Records contained in a dataset:
==================================================
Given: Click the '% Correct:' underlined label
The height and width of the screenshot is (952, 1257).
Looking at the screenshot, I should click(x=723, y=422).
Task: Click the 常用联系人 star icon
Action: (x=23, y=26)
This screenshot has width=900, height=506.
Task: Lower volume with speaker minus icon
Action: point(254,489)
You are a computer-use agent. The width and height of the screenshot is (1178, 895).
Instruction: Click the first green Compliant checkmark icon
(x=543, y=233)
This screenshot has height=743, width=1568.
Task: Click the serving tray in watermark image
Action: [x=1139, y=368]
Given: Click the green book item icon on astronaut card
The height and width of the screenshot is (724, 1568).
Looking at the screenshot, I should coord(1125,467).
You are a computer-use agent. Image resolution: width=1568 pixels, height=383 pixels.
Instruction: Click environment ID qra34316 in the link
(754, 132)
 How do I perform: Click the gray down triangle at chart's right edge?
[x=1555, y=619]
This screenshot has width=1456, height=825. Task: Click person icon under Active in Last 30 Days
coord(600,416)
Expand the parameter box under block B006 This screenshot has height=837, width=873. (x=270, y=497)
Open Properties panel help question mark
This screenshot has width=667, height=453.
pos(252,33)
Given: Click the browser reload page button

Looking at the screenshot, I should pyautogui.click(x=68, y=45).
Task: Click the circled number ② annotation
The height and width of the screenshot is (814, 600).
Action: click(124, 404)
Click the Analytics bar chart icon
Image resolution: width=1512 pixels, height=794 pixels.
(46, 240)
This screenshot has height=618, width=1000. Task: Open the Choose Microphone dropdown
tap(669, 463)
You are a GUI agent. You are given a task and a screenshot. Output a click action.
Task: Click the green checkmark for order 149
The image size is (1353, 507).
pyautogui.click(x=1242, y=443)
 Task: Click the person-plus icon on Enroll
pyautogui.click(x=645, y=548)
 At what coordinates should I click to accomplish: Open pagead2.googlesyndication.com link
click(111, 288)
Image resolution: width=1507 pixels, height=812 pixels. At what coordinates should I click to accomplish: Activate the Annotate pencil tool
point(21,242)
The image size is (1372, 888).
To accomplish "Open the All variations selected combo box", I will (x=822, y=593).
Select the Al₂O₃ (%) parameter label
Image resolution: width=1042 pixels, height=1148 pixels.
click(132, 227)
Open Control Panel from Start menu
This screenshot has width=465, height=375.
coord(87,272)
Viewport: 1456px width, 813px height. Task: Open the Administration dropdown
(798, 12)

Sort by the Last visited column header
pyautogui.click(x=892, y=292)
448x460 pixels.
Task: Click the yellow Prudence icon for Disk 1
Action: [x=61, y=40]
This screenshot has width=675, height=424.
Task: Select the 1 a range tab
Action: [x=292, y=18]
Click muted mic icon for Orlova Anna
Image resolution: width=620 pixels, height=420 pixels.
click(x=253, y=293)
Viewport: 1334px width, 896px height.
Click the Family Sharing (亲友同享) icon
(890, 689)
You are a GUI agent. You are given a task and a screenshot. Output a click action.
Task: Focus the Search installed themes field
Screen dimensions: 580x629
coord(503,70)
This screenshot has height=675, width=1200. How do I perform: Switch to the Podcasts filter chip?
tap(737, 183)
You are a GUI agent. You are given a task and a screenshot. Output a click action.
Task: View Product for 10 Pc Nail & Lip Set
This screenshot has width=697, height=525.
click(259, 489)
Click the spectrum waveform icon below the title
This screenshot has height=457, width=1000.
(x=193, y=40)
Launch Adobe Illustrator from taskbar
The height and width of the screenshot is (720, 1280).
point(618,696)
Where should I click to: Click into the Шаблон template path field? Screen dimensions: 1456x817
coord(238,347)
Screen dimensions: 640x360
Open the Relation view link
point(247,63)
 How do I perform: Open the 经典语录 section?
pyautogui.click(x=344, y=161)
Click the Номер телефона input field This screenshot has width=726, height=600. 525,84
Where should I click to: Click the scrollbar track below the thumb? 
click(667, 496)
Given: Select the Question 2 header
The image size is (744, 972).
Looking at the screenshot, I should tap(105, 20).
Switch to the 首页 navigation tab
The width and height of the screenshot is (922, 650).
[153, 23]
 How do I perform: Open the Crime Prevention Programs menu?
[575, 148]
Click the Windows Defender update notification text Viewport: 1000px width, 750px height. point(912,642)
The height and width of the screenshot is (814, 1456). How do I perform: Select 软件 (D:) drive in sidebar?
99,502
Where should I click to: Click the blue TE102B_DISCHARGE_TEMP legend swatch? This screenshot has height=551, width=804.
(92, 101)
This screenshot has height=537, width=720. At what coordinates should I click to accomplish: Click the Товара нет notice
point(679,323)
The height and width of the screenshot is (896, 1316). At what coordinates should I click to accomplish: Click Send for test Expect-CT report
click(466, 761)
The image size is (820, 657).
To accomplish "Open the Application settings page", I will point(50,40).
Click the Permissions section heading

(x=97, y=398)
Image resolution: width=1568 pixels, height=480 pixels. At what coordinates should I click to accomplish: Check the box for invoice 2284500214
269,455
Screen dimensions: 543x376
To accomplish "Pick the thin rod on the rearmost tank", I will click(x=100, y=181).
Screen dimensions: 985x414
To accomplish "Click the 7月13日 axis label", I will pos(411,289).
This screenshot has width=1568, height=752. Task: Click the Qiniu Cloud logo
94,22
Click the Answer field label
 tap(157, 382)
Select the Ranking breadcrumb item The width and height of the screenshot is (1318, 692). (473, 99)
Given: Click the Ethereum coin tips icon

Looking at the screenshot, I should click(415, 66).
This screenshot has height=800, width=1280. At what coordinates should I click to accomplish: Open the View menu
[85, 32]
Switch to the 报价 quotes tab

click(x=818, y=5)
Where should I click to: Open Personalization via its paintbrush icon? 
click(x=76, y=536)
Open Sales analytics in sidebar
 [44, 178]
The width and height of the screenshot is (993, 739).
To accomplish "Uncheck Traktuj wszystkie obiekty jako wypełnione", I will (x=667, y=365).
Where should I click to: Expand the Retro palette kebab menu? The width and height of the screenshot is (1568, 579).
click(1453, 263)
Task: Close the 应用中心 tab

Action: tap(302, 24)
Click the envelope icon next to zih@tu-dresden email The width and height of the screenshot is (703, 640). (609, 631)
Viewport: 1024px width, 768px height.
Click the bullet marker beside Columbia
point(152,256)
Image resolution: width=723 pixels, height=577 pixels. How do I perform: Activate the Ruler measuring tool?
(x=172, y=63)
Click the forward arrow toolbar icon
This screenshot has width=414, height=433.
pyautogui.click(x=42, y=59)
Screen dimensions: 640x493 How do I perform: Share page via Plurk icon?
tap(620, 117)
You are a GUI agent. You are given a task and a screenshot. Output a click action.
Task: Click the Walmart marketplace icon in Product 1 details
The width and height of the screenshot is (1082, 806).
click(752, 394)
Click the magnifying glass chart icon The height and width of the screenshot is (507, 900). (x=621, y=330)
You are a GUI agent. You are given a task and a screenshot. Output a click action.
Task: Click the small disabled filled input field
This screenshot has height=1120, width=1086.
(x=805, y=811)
==================================================
### Task objective
For each line of the entries that holds the word "parameter", pull that line out.

### Answer space
Expand the parameter box under block B006 This screenshot has height=837, width=873. (x=270, y=497)
Select the Al₂O₃ (%) parameter label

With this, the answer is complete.